## Stated problem
Starting with the line that contains "Click Валентин Коновалов profile avatar" and going on through the end of the material, write those lines out again, requests included, with every number in the answers (the coordinates and viewport sizes) shifted up by 32. Leave the pictures out of your answer.
══ Records provided
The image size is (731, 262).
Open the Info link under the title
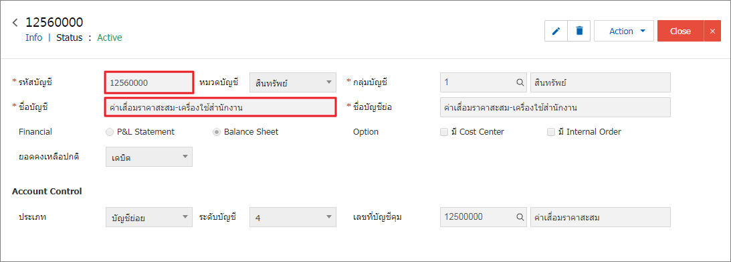pos(33,38)
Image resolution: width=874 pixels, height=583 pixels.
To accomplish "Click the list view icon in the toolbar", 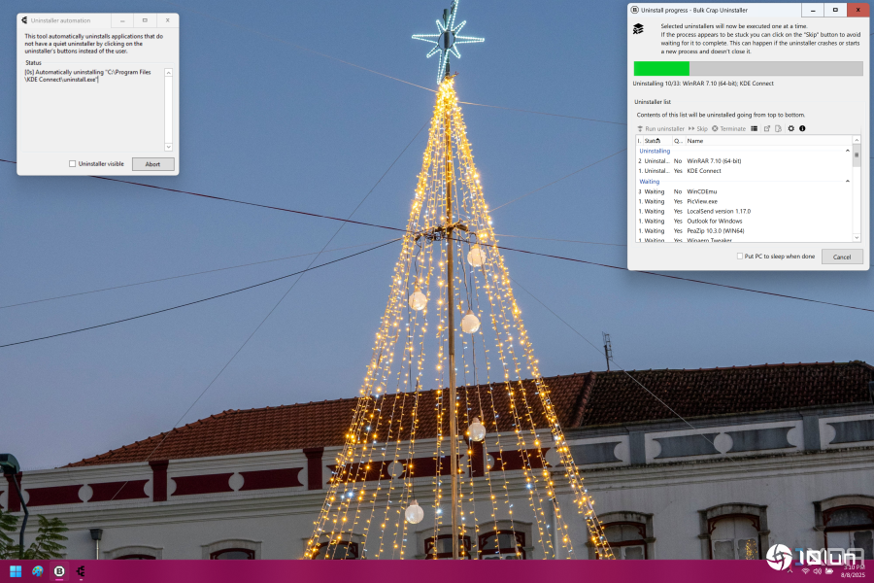I will click(x=755, y=128).
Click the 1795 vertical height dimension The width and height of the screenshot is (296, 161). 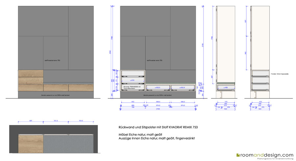tap(112, 38)
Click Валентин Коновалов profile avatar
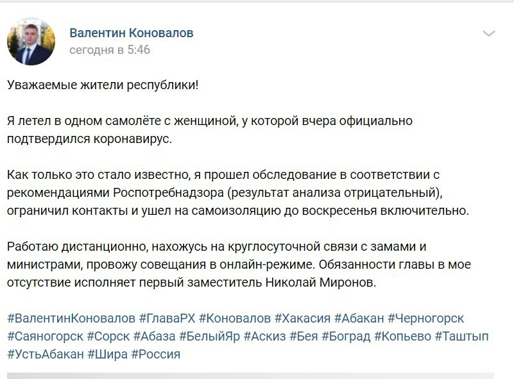Viewport: 514px width, 379px height. click(31, 41)
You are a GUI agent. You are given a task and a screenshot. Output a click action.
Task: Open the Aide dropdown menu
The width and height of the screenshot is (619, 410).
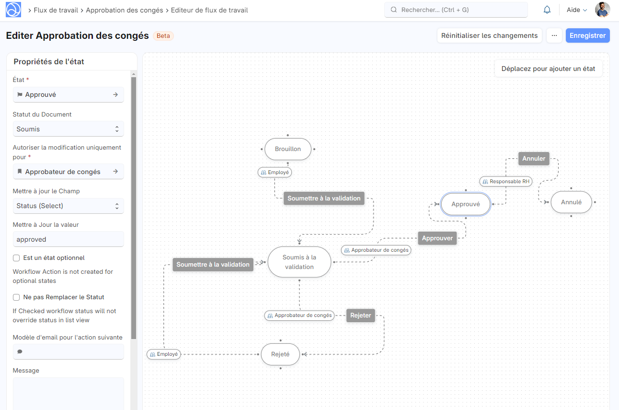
════
## Solution to the exercise
Click Валентин Коновалов profile avatar
Viewport: 546px width, 411px height. click(63, 73)
You are a GUI agent. You are given a task and a screenshot. Output a click action.
Task: Open the Aide dropdown menu
The width and height of the screenshot is (619, 410).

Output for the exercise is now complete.